Der Befreiungsschlag: Warum wir gewinnen, wenn wir uns für Veränderungen einsetzen

Die Auseinandersetzung mit der psychologischen Dimension der Klimakrise muss nicht in Resignation münden. Im Gegenteil: Die Anerkennung unserer Begrenztheit kann entlastend wirken. Wenn wir akzeptieren, dass wir komplexe Systeme nicht vollständig verstehen und kontrollieren können, eröffnet sich Raum für neue Formen von Wohlstand und Lebensqualität.

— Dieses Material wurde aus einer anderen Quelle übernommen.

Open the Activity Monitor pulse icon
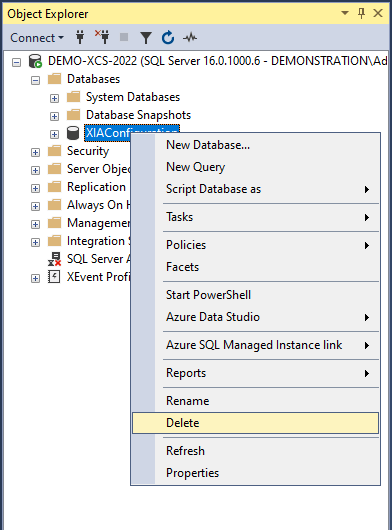Viewport: 392px width, 530px height. pos(190,37)
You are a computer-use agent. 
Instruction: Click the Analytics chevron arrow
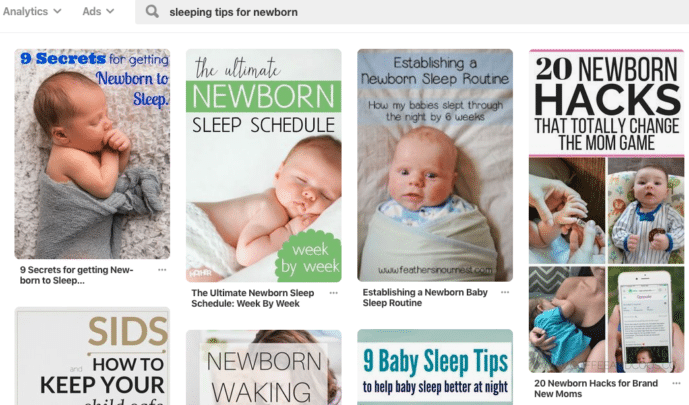(x=57, y=11)
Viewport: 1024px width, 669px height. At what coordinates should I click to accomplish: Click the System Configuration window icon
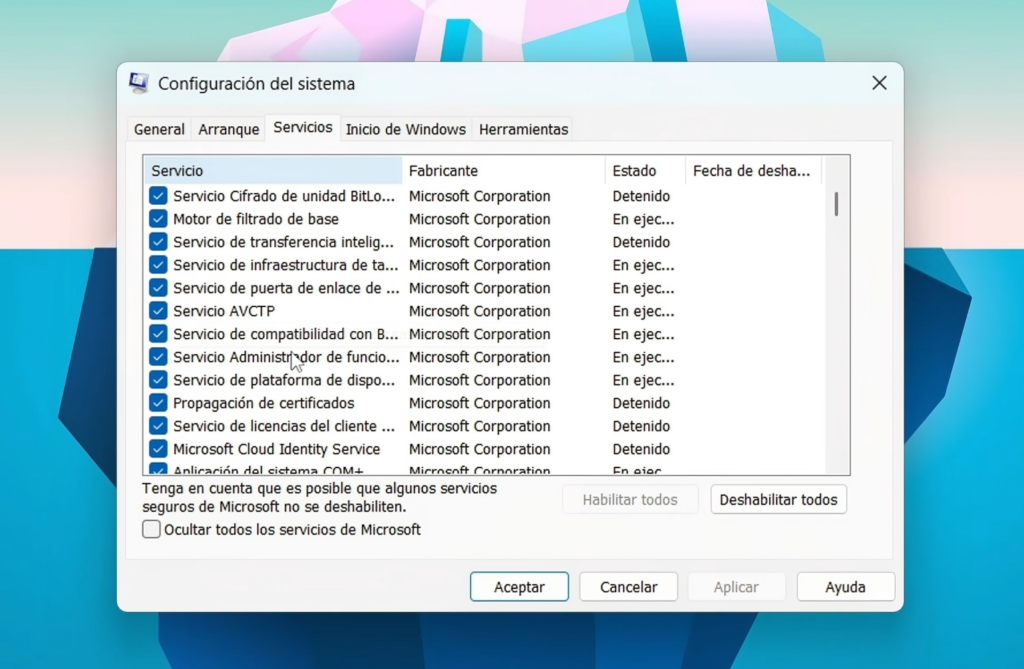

Anstelle einer Verzichtsdebatte braucht es eine andere Erzählung: Wir verzichten nämlich nicht auf Lebensqualität, sondern auf eine Illusion, die uns überfordert und krank macht. Ein psychologisch verstandener Wohlstand bemisst sich nicht an ständigem Wachstum, sondern an Zeit, Gesundheit, sozialer Sicherheit und tragfähigen Beziehungen. Wie das jeder für sich in seinem individuellen Leben umsetzen kann, behandelt der zweite Schwerpunktartikel. Politisch bedeutet das: Ausbau sozialer Infrastruktur, Verkürzung der Arbeitszeit sowie eine Wirtschaft, die Fürsorge und Kooperation in den Mittelpunkt stellt. Nur wenn Existenzängste reduziert werden, können Menschen ihre psychischen Ressourcen für gesellschaftliche Veränderung mobilisieren. 

Die Klimakrise ist eine ökologische, ökonomische und zutiefst psychologische Herausforderung. Sie zwingt uns, unsere inneren Schutzmechanismen zu erkennen und zugleich jene Machtverhältnisse zu benennen, die diese Mechanismen gezielt ausnutzen. Die Bewältigung der psychologischen Krise ist somit eng mit einer politischen Befreiung verbunden. Denn psychische Gesundheit und Klimaschutz lassen sich nicht gegeneinander ausspielen – sie bedingen einander. Wir können unsere Lebensgrundlagen nur schützen, wenn wir uns gemeinsam vor Überlastung und Existenzangst schützen.